After having enough Calvinists quote Romans to support their views, I decided to really get down to analyzing it.
Part of this decision came from a person quoting Romans 3:10-11 to support the position that all are unable to understand (Total Depravity) unless God affects God's grace on a person, thus God is the one who is really doing all the action; our salvation has nothing to do with our choice initially(Unconditional Election)... (though when bringing up the double-election, whatever the technical/theological word for it is, they will turn to the "no one is without excuse; God's made the information plain for everyone" horn).
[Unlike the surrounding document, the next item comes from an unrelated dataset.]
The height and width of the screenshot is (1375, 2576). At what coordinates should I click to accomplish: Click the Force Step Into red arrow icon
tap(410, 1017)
I asked this person for the context of the Romans 3:10-11 passage, and I was only given a very general statement: that Romans 1-3 is all about giving the history of how humanity fell since the days of Adam. By phrasing it that way, without knowing the context myself having no Bible in hand, it seemed that Romans 1 would be about our initial state (pre-Fall) leading to the culmination (Romans 3:10-11, all have sinned, all are running away from God and cannot turn back to God on their own accord/will). However, when just given that context, I just had a strong feeling that he may have been "stacking the deck" to prove his point. Now that I've analyzed those chapters myself I realize that he was...oooh, yeah he was, though perhaps unintentionally.
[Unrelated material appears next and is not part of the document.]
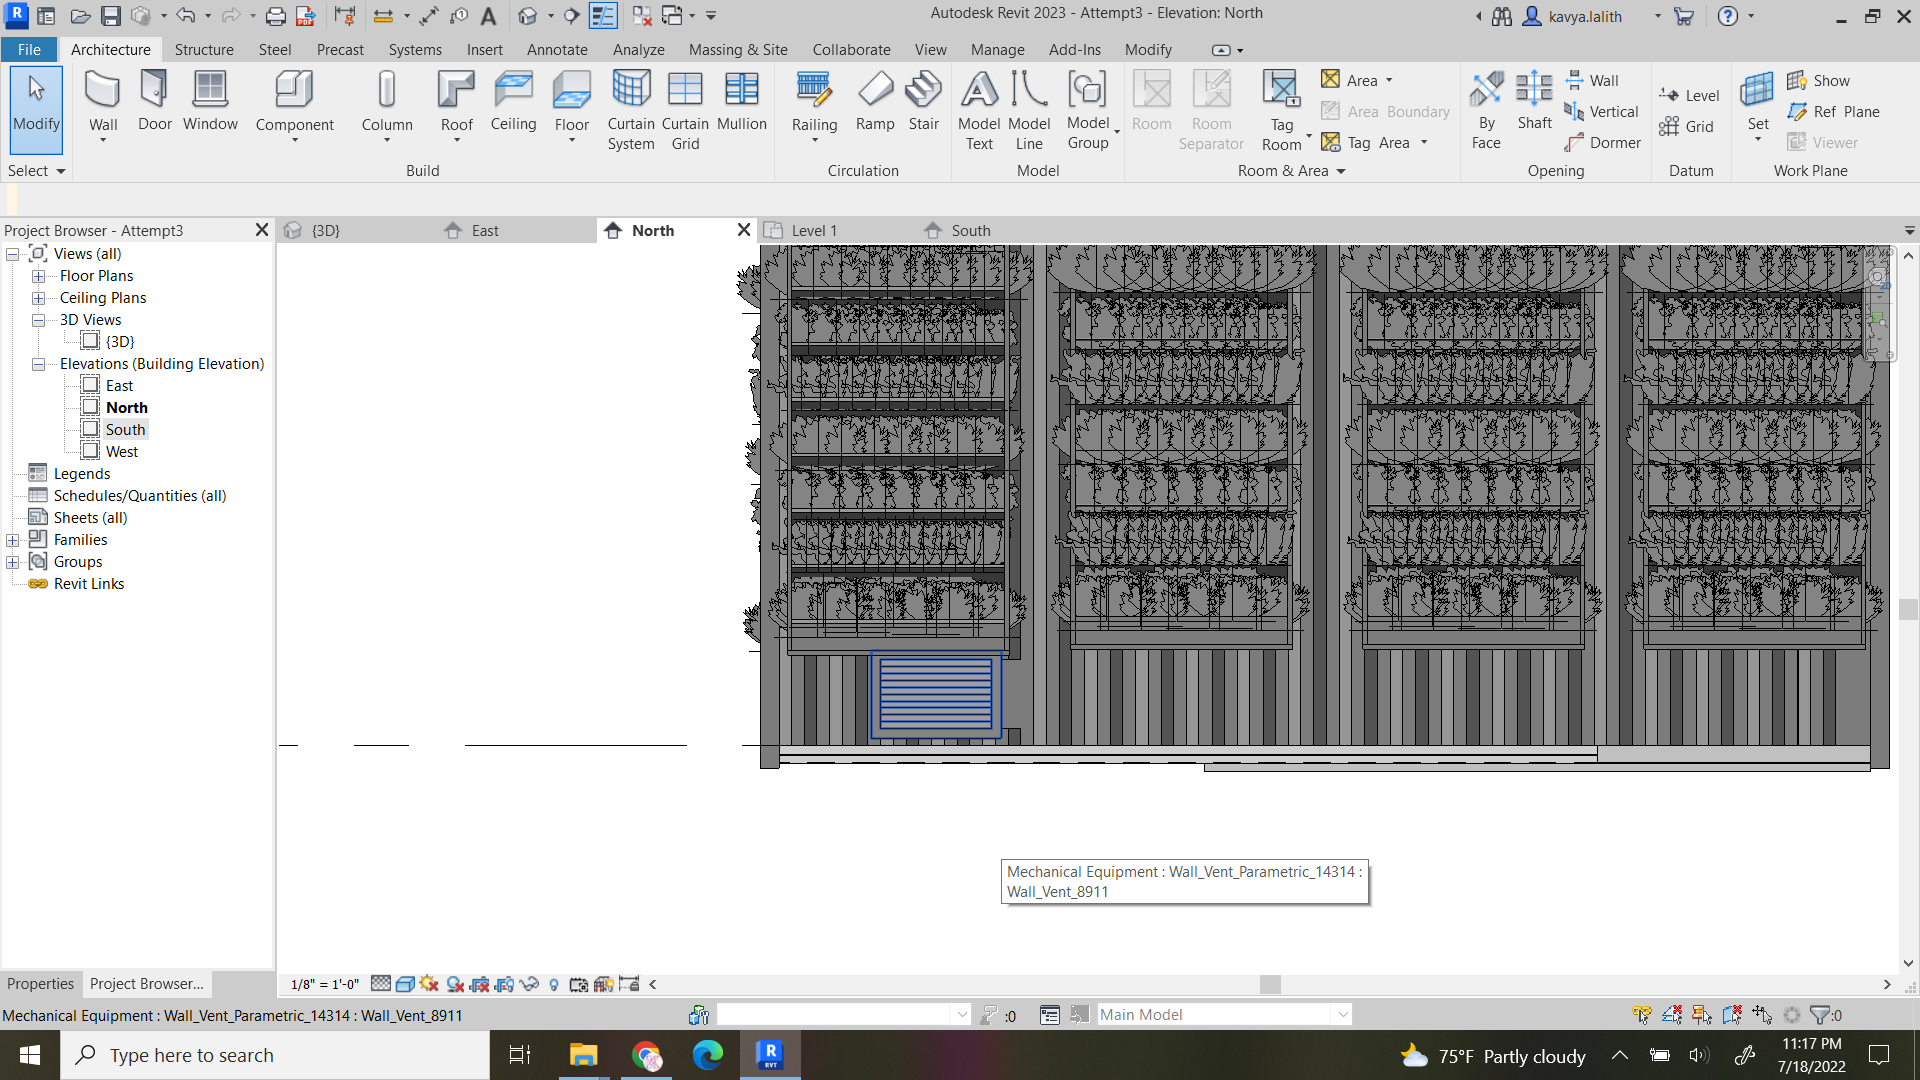Toggle Temporary Hide/Isolate sunglasses
Image resolution: width=1920 pixels, height=1080 pixels.
(x=529, y=984)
Though I can see how, without a thorough analysis of Psalms 14 (all of it, not just verses 1-3), one can interpret Romans 3:10-11 in that manner. But it would have helped if that person who quoted the Romans 3:10-11 passage would have simply said that Paul was quoting verses from the Psalms.
Had I known this during the discussion, I would have at least understood that some of the Psalms were written a bit more in the extreme sense, not meant to be taken quite so literally as we Greek-minded people may be inclined to do. After going home and finding the passage myself, I noticed I could make a good case that Paul seems to have refered the Psalms to make a case about a certain group of people rather than all people who ever lived. Perhaps in another post (if I remember), I'll present how I came to that conclusion about the Psalms passages that Paul quotes.
Note to self: discuss Psalms 14 and 53 eventually.